Overview of Major Classes of Antidiabetic Drugs

## Biguanides (Metformin)

  • Mechanism: Activates AMP-kinase, reduces hepatic gluconeogenesis and increases peripheral insulin sensitivity.

  • Indications: First-line for T2DM, prediabetes, gestational diabetes, PCOS.

  • Side Effects: GI symptoms, B12 deficiency, lactic acidosis risk.

    Sulfonylureas

  • Mechanism: Acts on pancreatic beta cells to stimulate insulin release.

  • Indications: T2DM when Metformin is not effective.

  • Important: Can cause hypoglycemia and weight gain.

    Meglitinides (Glinides)

  • Mechanism: Similar to sulfonylureas with a rapid onset and short duration.
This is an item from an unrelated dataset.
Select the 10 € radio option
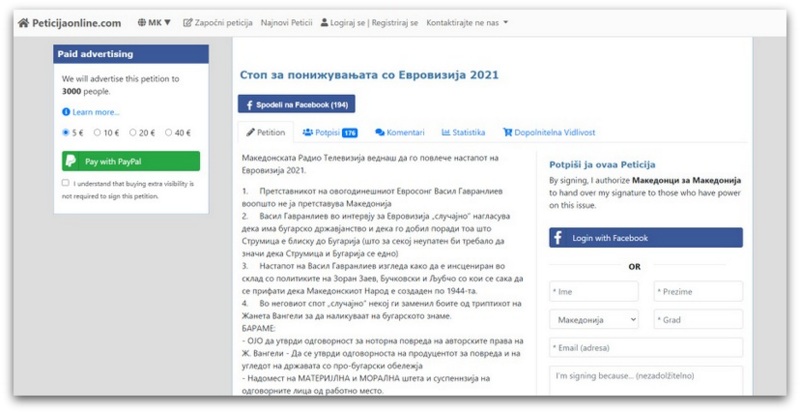 click(x=98, y=132)
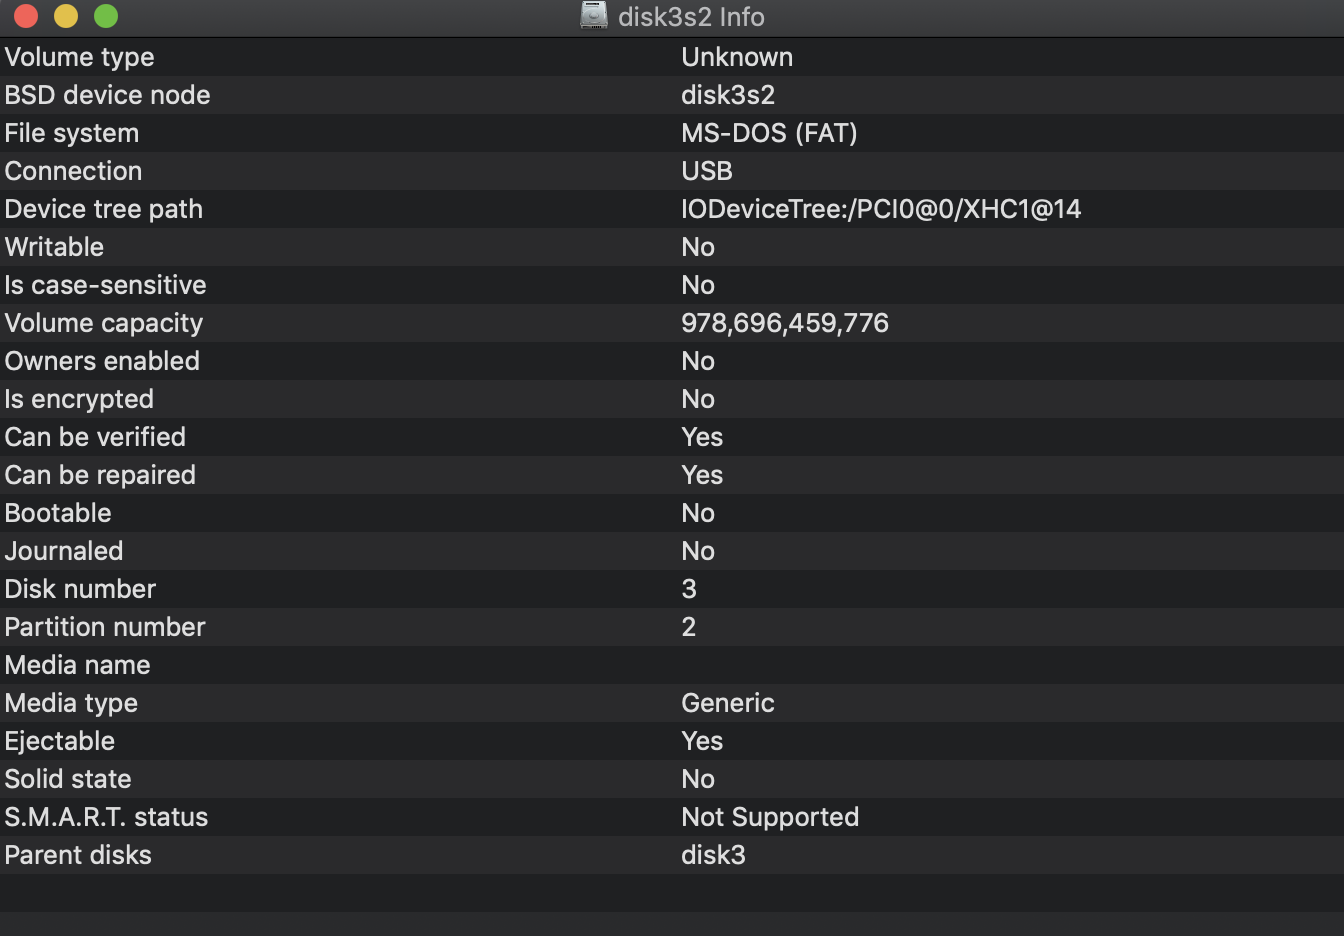Select the Partition number row label

105,627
  • Indications: Post-prandial hyperglycemia management.

    Thiazolidinediones (TZDs)

  • Mechanism: Agonists of PPAR-γ increasing insulin sensitivity.

  • Indications: T2DM often in combination therapy.

  • Caution: Risk of heart failure.

    DPP-4 Inhibitors (Gliptins)

  • Mechanism: Inhibit DPP-4 to prolong action of incretin hormones.

  • Indications: Add-on for T2DM patients.

    SGLT2 Inhibitors (Gliflozins)

  • Mechanism: Inhibit SGLT2 in kidneys, causing glucosuria.

  • Indications: T2DM, heart failure, chronic kidney disease.

    Alpha-Glucosidase Inhibitors

  • Mechanism: Inhibit enzymes that digest carbohydrates, reducing post-prandial glucose spikes.

    Oral GLP-1 Receptor Agonists

  • Mechanism: Modulate glucose-dependent insulin secretion and slow gastric emptying.

Conclusion

  • Primary Drug of Choice: Always start with Metformin unless contraindicated.

  • Considerations in Therapy: Always remember individual patient needs and emerging clinical guidelines to effectively manage diabetes.